[Directions]
Reproduce the listing word for word, starting at its first line and ending after the line that contains "(2163, 855).".

** Start Exercise material **

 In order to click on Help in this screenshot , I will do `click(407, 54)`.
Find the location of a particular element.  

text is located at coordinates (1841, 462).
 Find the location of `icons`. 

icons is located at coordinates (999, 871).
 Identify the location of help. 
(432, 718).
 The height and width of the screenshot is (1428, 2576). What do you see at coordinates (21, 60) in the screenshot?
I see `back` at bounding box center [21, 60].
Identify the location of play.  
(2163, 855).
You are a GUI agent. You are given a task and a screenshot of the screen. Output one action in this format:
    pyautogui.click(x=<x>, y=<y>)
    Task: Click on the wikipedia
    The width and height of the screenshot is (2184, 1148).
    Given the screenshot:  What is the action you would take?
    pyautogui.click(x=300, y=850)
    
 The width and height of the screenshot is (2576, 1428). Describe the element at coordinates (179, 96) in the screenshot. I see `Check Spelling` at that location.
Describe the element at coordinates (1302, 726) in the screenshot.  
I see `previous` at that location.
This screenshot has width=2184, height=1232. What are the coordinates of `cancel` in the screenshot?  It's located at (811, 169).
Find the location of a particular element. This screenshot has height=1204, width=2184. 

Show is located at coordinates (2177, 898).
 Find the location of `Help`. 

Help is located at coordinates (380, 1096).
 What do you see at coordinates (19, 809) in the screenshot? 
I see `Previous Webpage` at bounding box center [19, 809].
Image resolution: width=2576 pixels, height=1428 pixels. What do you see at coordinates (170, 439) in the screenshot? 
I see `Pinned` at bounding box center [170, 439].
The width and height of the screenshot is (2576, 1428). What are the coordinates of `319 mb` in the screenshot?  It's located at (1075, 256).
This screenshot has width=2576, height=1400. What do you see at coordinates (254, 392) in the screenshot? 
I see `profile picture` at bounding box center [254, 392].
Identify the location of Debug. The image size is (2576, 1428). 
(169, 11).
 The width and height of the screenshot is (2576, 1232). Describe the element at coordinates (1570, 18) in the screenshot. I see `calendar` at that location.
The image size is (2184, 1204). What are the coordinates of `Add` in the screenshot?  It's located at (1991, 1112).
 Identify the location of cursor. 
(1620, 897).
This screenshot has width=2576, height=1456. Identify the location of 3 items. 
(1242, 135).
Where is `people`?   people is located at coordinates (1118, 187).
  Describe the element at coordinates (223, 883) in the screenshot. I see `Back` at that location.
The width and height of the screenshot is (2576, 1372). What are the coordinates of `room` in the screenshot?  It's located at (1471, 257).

** End Exercise material **

[The reply]
 In order to click on Help in this screenshot , I will do `click(407, 54)`.
Find the location of a particular element.  

text is located at coordinates (1841, 462).
 Find the location of `icons`. 

icons is located at coordinates (999, 871).
 Identify the location of help. 
(432, 718).
 The height and width of the screenshot is (1428, 2576). What do you see at coordinates (21, 60) in the screenshot?
I see `back` at bounding box center [21, 60].
Identify the location of play.  
(2163, 855).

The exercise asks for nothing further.